EXTRACT TO READ ::
Alternative Standards
    Three options for replacing the references to external credit 
ratings in the OCC's investment securities regulations include the 
following.
1. Credit Quality Based Standard
    One alternative would be to replace the references to credit 
ratings with a standard that is focused primarily on credit quality. 
The OCC could adopt standards similar to those applied to unrated 
securities. Specifically, banks could be required to document, through 
their own credit assessment and analysis, that the security meets 
specified internal credit rating standards.
    Part 1 permits the purchase of investment securities that are not 
predominately speculative in nature. Under the current rules, a 
security is not predominately speculative in nature if it is rated 
investment grade or, if unrated, is the credit-equivalent of investment 
grade. To show that a non-rated security is the credit equivalent of 
investment grade, a bank must document, through its own credit 
assessment and analysis, that the security is a strong ``pass'' asset 
under its internal credit rating standards. (Because most internal bank 
rating systems ``pass'' some credit exposures that are not, or would 
not be, rated investment grade, a security will generally have to be 
rated higher than the bottom tier of internal credit rating ``pass'' 
standards in order to be the credit equivalent of investment grade.)

WHAT IS BEING ASKED ::
Revise the passage on alternative standards, starting with "Alternative Standards" and going on through "on credit quality.", and replace "investment securities regulations" with "securities rules". Use only the passage on alternative standards.

INFORMATION SHOWN ::
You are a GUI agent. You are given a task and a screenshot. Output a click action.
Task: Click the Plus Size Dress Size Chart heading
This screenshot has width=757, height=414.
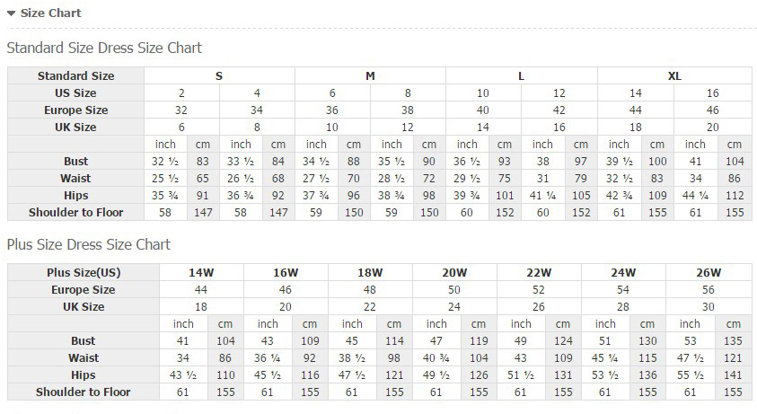(88, 244)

THE SOLUTION ::
Alternative Standards
    Three options for replacing the references to external credit 
ratings in the OCC's securities rules include the 
following.
1. Credit Quality Based Standard
    One alternative would be to replace the references to credit 
ratings with a standard that is focused primarily on credit quality.